Hi all, I find that the failure always occurred in the second task, after
the source task. So I do something in the first chaining task, I transform
the 'Map' based class object to another normal class object, and the
problem disappeared.

Based on the new solution, I also tried to stop and restore job with
savepoint (all successful).

But, I also met another problem. Also this problem occurs while I stop the
job, and also occurs in the second task after the source task.

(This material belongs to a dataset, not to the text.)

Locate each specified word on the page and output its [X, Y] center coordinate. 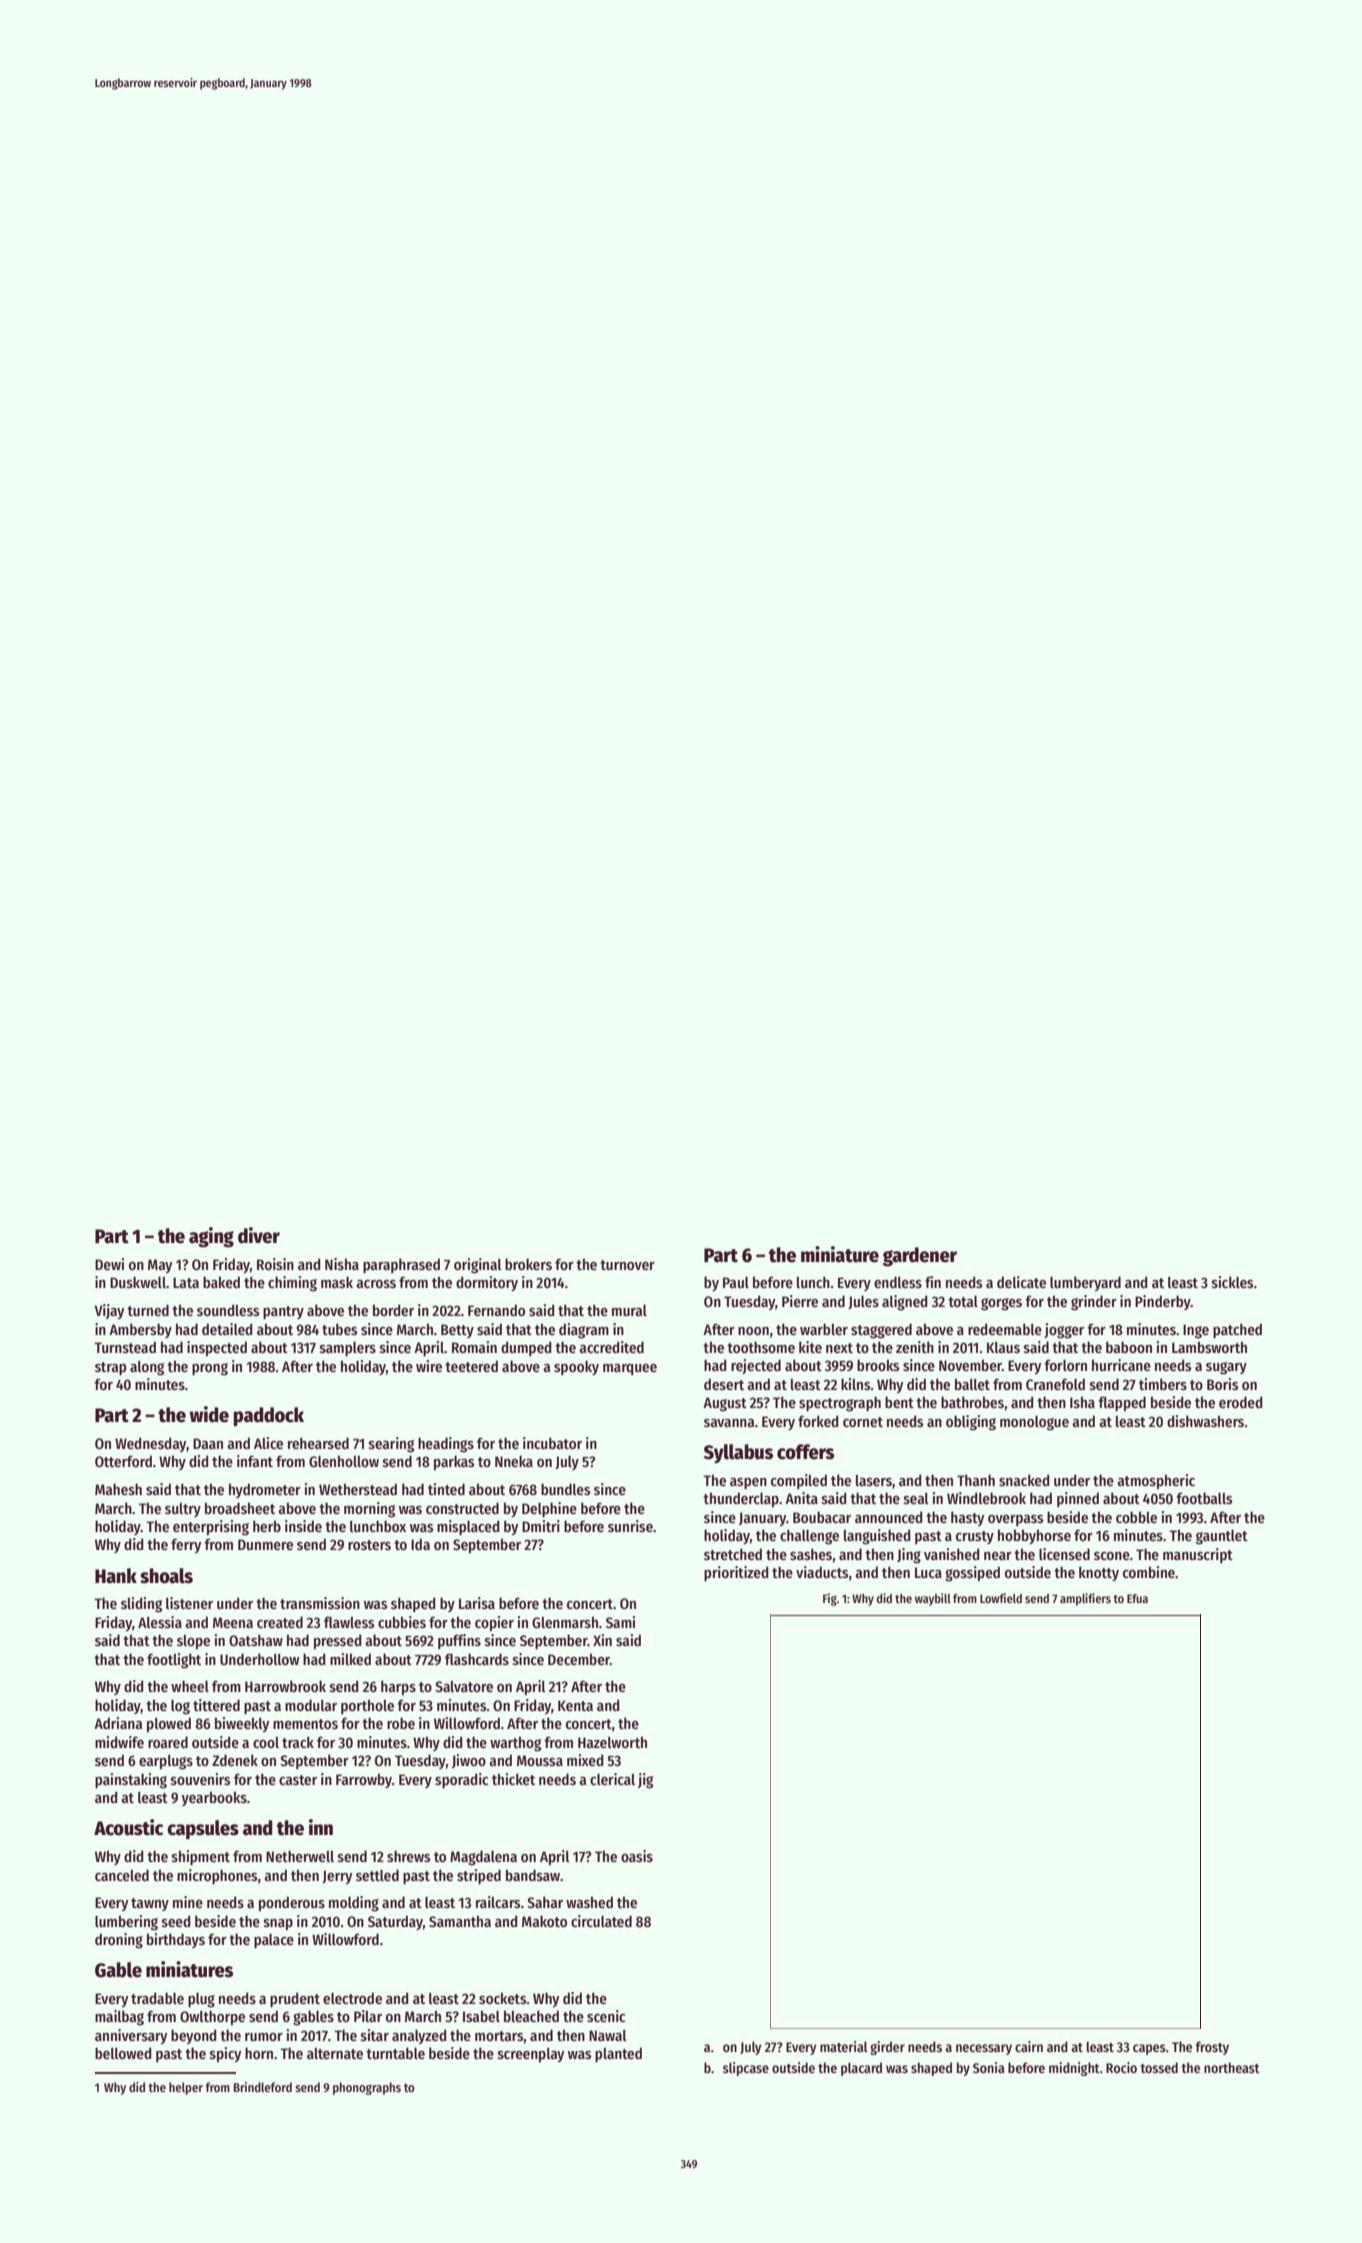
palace [274, 1941]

The log is
below:
2021-02-05 16:21:26
java.io.EOFException
    at org.apache.flink.core.memory.DataInputDeserializer.readUnsignedByte(
DataInputDeserializer.java:321)
    at org.apache.flink.types.StringValue.readString(StringValue.java:783)
    at org.apache.flink.api.common.typeutils.base.StringSerializer
.deserialize(StringSerializer.java:75)
    at org.apache.flink.api.common.typeutils.base.StringSerializer
.deserialize(StringSerializer.java:33)
    at org.apache.flink.api.java.typeutils.runtime.PojoSerializer
.deserialize(PojoSerializer.java:411)
    at org.apache.flink.api.java.typeutils.runtime.PojoSerializer
.deserialize(PojoSerializer.java:411)
    at org.apache.flink.streaming.runtime.streamrecord.
StreamElementSerializer.deserialize(StreamElementSerializer.java:202)
    at org.apache.flink.streaming.runtime.streamrecord.
StreamElementSerializer.deserialize(StreamElementSerializer.java:46)
    at org.apache.flink.runtime.plugable.NonReusingDeserializationDelegate
.read(NonReusingDeserializationDelegate.java:55)
    at org.apache.flink.runtime.io.network.api.serialization.
SpillingAdaptiveSpanningRecordDeserializer.getNextRecord(
SpillingAdaptiveSpanningRecordDeserializer.java:92)
    at org.apache.flink.streaming.runtime.io.StreamTaskNetworkInput
.emitNext(StreamTaskNetworkInput.java:145)
    at org.apache.flink.streaming.runtime.io.StreamOneInputProcessor
.processInput(StreamOneInputProcessor.java:67)
    at org.apache.flink.streaming.runtime.io.StreamTwoInputProcessor
.processInput(StreamTwoInputProcessor.java:92)
    at org.apache.flink.streaming.runtime.tasks.StreamTask.processInput(
StreamTask.java:372)
    at org.apache.flink.streaming.runtime.tasks.mailbox.MailboxProcessor
.runMailboxLoop(MailboxProcessor.java:186)
    at org.apache.flink.streaming.runtime.tasks.StreamTask.runMailboxLoop(
StreamTask.java:575)
    at org.apache.flink.streaming.runtime.tasks.StreamTask.invoke(StreamTask
.java:539)
    at org.apache.flink.runtime.taskmanager.Task.doRun(Task.java:722)
    at org.apache.flink.runtime.taskmanager.Task.run(Task.java:547)
    at java.lang.Thread.run(Thread.java:748)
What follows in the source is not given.